Advertisement

Executing the Retarded Is a Shameful Legal Relic

Share
Lawyer Joseph Margulies represented Johnny Ray Anderson. Robert L. McGlasson and Susan C. Casey represented Mario Marquez

With effort, Johnny Ray Anderson could figure out that one plus one was two. Two plus two, however, was beyond him. When pressed, he guessed the answer was, once again, two.

He could not read or write. Only with difficulty could he name the holiday near his birthday of Dec. 28. He could not remember the year he was born. He had never been on a plane and had never seen a map of the United States. But he knew he lived in Texas.

Anderson was mentally retarded and grew up in squalor in Vidor, Texas--the state that executed him May 17, 1990.

Advertisement

Increasingly, the practice of executing the mentally retarded has been repudiated. At last count, 15 of the 38 states with the death penalty, as well as the federal government, prohibit the execution of mentally retarded people.
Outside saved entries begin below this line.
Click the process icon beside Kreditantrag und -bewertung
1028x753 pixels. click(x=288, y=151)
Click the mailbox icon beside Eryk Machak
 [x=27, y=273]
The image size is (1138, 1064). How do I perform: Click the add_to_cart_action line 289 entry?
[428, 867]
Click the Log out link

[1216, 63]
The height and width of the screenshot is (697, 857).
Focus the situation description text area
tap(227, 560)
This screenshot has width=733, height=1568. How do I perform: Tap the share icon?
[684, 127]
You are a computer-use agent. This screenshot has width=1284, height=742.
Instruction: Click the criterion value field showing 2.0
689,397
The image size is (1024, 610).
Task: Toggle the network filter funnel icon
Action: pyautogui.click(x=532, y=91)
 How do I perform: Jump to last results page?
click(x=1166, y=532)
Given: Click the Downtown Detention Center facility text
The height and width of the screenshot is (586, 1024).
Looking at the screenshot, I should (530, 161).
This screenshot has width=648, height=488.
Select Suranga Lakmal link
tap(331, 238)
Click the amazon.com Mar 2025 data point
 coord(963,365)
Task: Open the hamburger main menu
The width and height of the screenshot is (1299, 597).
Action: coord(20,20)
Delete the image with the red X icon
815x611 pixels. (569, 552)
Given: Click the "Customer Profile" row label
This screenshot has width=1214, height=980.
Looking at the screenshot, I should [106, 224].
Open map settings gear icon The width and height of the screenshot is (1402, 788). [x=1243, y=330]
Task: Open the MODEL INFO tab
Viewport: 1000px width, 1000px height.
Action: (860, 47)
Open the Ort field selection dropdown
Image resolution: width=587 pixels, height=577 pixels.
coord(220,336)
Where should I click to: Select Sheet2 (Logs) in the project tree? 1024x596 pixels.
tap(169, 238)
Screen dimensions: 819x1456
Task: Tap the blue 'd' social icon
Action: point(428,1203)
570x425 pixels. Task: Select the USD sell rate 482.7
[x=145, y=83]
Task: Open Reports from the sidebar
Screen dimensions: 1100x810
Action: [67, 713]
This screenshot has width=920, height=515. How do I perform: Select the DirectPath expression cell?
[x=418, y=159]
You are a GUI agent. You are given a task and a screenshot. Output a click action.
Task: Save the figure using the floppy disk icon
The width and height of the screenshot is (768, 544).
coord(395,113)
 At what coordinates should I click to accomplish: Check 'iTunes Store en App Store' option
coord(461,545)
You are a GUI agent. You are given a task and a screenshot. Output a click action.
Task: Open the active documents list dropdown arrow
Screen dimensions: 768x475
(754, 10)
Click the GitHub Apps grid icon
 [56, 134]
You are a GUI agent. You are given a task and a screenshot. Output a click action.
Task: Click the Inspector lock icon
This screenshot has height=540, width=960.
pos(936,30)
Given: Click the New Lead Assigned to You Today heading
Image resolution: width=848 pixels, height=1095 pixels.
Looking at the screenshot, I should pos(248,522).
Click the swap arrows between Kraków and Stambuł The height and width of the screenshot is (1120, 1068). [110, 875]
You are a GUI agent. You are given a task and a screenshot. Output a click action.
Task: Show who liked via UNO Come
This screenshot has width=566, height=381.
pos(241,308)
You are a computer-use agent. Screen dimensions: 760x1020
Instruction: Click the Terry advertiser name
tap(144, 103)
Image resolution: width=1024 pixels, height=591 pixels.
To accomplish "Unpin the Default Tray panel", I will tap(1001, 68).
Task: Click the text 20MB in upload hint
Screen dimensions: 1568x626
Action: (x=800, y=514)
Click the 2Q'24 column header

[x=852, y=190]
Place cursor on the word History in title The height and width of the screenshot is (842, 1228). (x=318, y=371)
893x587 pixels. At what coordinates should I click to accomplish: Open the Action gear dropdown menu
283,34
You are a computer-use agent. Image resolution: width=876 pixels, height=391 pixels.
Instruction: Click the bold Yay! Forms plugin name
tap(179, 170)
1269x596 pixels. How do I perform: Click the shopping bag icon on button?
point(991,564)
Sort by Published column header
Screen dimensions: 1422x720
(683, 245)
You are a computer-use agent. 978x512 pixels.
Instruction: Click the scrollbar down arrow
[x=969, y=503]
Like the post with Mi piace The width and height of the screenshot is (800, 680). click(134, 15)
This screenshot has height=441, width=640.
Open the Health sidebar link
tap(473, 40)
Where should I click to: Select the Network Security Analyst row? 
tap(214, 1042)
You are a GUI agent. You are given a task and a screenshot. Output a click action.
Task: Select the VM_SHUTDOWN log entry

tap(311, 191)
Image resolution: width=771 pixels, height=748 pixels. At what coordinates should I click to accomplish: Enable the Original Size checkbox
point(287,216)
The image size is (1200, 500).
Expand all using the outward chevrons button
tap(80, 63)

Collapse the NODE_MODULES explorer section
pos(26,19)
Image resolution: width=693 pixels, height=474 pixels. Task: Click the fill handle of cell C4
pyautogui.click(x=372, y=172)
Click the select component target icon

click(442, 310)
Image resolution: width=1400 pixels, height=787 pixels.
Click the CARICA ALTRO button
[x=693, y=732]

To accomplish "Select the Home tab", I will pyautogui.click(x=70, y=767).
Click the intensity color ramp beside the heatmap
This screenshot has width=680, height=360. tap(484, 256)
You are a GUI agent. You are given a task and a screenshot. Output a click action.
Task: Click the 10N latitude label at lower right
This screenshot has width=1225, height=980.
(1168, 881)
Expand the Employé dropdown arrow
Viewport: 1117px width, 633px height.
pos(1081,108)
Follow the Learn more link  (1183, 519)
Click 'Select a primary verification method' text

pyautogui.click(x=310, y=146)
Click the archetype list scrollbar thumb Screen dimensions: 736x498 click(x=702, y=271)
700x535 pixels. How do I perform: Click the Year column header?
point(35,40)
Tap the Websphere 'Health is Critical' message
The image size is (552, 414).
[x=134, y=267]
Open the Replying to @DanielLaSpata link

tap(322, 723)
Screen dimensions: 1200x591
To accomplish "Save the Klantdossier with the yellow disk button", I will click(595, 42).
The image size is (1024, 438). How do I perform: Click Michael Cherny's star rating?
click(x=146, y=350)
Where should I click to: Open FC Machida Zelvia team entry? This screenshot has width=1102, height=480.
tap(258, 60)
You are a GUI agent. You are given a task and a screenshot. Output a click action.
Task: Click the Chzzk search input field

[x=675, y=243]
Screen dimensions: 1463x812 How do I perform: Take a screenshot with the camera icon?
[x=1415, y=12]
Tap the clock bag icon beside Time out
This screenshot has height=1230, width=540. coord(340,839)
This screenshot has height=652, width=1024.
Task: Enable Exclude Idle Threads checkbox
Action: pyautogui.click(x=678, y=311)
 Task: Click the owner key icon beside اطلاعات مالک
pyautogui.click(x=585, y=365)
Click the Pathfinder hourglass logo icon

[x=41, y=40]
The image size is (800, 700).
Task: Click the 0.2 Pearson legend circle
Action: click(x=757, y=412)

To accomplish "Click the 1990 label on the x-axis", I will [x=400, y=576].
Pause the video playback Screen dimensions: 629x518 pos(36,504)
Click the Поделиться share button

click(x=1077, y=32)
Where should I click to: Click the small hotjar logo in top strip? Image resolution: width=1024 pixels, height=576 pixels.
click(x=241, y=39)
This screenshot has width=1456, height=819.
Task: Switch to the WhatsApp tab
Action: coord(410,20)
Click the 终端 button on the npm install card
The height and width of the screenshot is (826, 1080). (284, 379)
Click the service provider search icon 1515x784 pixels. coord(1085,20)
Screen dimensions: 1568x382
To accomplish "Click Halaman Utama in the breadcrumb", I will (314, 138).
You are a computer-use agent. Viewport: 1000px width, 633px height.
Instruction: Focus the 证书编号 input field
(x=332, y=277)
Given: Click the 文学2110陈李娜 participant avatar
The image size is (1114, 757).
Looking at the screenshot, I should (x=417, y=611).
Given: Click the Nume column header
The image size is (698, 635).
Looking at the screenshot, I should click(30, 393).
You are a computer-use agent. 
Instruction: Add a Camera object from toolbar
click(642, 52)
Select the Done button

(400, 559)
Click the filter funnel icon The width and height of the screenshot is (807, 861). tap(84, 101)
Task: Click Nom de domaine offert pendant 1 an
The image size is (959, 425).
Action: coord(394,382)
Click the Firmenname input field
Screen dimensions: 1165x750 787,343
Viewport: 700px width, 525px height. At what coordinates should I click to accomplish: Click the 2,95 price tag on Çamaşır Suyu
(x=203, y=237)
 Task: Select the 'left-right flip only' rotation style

But in Texas, Gov. Rick Perry recently took a giant step backward when he vetoed legislation that would have put Texas in concert with the growing consensus against executing adults who have the mental age of children. The bill had passed both houses by a substantial margin and enjoyed broad popular support (a 1992 poll found that 73% of Texans opposed the execution of the mentally retarded). In support of his veto, Perry falsely claimed: “We do not execute the mentally retarded in Texas,” shocking all around him who knew better.

Perry’s predecessor, George W. Bush, used to say much the same thing. But Perry and Bush are wrong: Mentally retarded people have been and will continue to be executed in Texas.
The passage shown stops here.